Sans Faceted Mifa 8 is a bold, normal width, low contrast, upright, normal x-height font.
Keywords: headlines, posters, logos, game ui, packaging, techno, industrial, futuristic, arcade, mechanical, sci‑fi display, industrial branding, digital aesthetic, retro-tech, faceted, angular, octagonal, stencil-like, geometric.
A sharply faceted, geometric sans with planar cuts that replace curves, producing octagonal counters and chamfered terminals throughout. Strokes are heavy and uniform, with frequent diagonal clipping at corners and joins; bowls and rounds read as straight segments rather than smooth arcs. Proportions skew wide in many letters, with sturdy verticals, compact apertures, and squarish counters that emphasize a machined, modular construction. Lowercase forms mirror the uppercase’s angular logic, with simplified shapes and crisp notches that create a consistent, hard-edged rhythm in text.

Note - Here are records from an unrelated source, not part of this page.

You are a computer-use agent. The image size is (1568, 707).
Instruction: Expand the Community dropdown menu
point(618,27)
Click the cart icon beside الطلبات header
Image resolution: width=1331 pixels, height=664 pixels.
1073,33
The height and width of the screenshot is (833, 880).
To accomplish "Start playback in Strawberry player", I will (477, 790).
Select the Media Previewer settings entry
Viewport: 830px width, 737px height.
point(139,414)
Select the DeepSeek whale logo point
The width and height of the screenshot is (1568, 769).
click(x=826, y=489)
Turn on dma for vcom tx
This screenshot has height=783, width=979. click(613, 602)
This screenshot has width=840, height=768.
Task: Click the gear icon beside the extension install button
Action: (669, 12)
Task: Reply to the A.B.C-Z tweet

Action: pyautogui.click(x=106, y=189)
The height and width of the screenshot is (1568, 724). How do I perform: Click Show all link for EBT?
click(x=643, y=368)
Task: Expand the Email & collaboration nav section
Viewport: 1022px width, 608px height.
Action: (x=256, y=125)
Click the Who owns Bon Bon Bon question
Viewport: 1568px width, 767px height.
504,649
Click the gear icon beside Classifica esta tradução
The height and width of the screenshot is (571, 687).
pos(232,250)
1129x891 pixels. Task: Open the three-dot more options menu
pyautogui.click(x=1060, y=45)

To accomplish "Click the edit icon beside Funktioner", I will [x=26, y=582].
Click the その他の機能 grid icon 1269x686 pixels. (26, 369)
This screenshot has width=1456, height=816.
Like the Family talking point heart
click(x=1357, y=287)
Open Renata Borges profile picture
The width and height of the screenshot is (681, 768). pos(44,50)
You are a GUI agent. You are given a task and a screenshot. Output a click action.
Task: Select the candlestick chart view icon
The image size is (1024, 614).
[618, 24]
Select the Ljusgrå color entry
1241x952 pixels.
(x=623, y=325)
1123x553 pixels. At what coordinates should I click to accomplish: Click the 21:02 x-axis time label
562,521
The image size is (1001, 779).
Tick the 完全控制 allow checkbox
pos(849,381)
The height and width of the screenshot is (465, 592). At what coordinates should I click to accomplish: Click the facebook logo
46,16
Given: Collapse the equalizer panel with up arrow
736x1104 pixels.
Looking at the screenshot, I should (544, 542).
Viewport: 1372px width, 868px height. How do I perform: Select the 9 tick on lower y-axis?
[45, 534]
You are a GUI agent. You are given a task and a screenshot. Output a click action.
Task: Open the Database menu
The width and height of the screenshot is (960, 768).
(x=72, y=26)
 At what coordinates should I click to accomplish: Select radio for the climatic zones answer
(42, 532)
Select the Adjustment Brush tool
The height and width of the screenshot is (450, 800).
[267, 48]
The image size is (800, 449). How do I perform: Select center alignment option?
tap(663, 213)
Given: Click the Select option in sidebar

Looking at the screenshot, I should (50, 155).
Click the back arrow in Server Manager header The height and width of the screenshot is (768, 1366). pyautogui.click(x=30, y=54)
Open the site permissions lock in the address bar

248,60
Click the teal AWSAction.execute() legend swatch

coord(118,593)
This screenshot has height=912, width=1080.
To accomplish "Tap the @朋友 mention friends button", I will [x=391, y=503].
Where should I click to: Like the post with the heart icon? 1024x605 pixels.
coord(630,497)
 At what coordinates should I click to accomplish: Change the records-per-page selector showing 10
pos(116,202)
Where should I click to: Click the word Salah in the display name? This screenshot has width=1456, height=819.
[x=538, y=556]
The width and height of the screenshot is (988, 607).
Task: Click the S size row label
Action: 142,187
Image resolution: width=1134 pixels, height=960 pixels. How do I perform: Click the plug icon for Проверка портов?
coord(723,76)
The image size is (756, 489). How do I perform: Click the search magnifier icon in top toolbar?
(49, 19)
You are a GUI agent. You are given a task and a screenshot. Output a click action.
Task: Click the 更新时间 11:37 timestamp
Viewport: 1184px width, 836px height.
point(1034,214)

Best suited to display settings where its angular construction can be appreciated: headlines, posters, brand marks, and album or event graphics. It also fits interface titling and game/tech visuals, as well as bold product labeling where a rugged, mechanical impression is desired.
The overall tone feels engineered and game-like, evoking digital hardware, sci‑fi interfaces, and industrial signage. Its aggressive cornering and blocky silhouette give it a forceful, no-nonsense voice that reads as modern, technical, and slightly retro-futurist.
The font appears designed to translate a geometric, faceted construction into a legible sans, prioritizing a machined silhouette and consistent chamfer language across the alphabet. The intent is likely to provide a distinctive, futuristic display voice that remains structurally coherent in both uppercase and lowercase.
The design relies on consistent corner chamfers and straight-sided bowls, which keeps texture even at larger sizes while making tight openings and internal corners a prominent feature. Numerals follow the same polygonal logic, reinforcing a cohesive, system-built look across alphanumerics.